**Supplied data:**

# # # #

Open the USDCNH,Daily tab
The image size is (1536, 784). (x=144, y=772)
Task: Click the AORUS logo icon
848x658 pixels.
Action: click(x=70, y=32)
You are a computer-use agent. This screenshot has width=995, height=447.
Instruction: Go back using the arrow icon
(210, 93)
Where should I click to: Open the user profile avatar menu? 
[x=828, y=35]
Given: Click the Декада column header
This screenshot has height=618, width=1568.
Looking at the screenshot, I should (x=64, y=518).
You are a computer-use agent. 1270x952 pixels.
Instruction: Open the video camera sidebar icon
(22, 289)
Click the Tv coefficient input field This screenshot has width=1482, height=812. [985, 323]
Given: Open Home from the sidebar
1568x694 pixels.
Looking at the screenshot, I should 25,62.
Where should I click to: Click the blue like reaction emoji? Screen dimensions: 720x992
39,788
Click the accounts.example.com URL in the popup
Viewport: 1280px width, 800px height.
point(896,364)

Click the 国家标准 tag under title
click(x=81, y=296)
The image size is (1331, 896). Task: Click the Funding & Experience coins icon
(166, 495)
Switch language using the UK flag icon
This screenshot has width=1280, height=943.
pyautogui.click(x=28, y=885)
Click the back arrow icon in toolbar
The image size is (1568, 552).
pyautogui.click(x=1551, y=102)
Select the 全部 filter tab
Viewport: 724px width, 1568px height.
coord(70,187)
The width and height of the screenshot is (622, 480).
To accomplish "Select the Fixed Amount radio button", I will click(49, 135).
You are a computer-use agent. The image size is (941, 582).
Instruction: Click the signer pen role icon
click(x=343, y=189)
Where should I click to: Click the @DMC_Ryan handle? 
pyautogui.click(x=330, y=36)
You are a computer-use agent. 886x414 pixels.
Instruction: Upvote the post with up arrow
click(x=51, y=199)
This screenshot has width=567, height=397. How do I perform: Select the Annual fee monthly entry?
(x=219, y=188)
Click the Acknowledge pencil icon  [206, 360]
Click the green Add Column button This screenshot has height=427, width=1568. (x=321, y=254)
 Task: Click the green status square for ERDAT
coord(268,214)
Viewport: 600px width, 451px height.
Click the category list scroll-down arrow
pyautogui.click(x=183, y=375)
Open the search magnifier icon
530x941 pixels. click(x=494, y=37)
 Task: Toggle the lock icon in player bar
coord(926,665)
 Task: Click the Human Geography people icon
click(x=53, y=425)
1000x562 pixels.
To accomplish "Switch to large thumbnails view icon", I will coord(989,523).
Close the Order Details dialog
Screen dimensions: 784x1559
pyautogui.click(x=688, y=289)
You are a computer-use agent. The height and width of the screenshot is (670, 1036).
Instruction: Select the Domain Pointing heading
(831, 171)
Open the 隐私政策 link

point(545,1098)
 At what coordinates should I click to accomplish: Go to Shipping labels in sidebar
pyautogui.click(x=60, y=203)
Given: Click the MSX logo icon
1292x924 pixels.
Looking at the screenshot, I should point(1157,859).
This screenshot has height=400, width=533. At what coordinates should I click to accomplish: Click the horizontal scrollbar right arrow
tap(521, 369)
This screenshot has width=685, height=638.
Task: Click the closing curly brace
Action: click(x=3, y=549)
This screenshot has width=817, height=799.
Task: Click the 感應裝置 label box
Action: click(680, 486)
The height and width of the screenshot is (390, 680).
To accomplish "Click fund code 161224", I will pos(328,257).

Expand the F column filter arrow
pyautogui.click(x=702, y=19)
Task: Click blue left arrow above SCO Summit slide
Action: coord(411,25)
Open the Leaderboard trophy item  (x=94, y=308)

# # # #

**The problem:** Go through the entries and copy every line with "computer".

**Answer box:**
You are a computer-use agent. This screenshot has width=995, height=447.
You are a computer-use agent. 1270x952 pixels.
You are a computer-use agent. The image size is (941, 582).
You are a computer-use agent. 886x414 pixels.
You are a computer-use agent. The height and width of the screenshot is (670, 1036).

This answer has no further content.